**Complete the following:**
• A. In the bug report, why does the client keep getting a SERVFAIL after the upstream server is back up? Explain in one to three sentences.
• B. Write out everything in the bug report from "Note You need" down to "This is cached.", word for word.

**Extracted text:**
────────────────────

Note You need to log in before you can comment on or make changes to this bug.
Description Saksham Manchanda 2018-03-12 17:52:46 CET
Config: serve-expired: yes

1) Query comes in for a foo.bar

2) Recursive lookup is performed. TTL is 0. Therefore, foo.bar is not cached

====== Upstream server goes down ======

3) Query comes in for foo.bar.

4) Recursive lookup returns SERVFAIL. This is cached.

====== Upstream server is back up ======

5) Query comes in for foo.bar.

6) serve_expired the SERVFAIL. Trigger a prefetch.

7) Upstream returns 0 TTL, therefore the cached SERVFAIL is not overwritten. 

Client always gets a SERVFAIL unless it is manually flushed from cache.
Comment 1 Wouter Wijngaards 2018-03-13 09:19:32 CET
Hi Saksham,

Yes, I saw your email.  The fix is much more complicated than you suggest, and I am in the middle of the 1.7.0 release.  Thanks for the report, it looks like a subtle problem with caching.

────────────────────

**Available data:**

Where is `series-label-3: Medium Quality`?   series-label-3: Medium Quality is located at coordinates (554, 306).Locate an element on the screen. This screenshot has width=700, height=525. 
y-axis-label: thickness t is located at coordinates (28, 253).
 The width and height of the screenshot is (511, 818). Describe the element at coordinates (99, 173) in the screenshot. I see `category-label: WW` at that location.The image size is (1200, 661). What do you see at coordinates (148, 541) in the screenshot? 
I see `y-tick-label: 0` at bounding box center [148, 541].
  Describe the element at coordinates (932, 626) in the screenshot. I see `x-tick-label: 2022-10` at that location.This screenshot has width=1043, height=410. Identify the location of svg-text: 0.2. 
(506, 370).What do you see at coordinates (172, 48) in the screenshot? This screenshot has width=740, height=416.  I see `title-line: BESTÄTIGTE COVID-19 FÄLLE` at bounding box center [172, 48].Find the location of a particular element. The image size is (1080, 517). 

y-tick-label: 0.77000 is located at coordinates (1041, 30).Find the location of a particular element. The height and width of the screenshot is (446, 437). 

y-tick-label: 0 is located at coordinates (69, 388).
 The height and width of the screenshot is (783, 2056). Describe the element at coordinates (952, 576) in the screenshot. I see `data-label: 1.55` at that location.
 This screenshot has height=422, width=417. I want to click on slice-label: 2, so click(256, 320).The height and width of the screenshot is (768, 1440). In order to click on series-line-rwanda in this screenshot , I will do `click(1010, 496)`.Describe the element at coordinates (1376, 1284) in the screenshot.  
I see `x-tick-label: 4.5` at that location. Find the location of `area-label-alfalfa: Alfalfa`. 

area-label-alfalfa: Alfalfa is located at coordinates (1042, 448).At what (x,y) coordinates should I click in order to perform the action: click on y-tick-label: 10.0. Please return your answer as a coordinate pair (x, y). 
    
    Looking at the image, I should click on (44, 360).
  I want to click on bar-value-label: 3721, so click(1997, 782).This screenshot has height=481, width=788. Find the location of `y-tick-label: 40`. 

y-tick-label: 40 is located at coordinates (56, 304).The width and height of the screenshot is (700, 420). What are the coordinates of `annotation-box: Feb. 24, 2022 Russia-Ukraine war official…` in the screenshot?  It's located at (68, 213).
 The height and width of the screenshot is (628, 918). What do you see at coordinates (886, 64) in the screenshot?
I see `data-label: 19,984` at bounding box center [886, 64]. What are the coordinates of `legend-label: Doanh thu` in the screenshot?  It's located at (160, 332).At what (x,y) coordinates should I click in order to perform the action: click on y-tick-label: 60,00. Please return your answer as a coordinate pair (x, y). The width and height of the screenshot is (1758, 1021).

────────────────────

**Answers to the problems:**
• A. When a query arrives, the cached SERVFAIL is served as expired and a prefetch is triggered. The upstream server answers with a TTL of 0, so the cached SERVFAIL is not overwritten. The client therefore gets a SERVFAIL every time until someone flushes it from the cache by hand.

• B.
Note You need to log in before you can comment on or make changes to this bug.
Description Saksham Manchanda 2018-03-12 17:52:46 CET
Config: serve-expired: yes

1) Query comes in for a foo.bar

2) Recursive lookup is performed. TTL is 0. Therefore, foo.bar is not cached

====== Upstream server goes down ======

3) Query comes in for foo.bar.

4) Recursive lookup returns SERVFAIL. This is cached.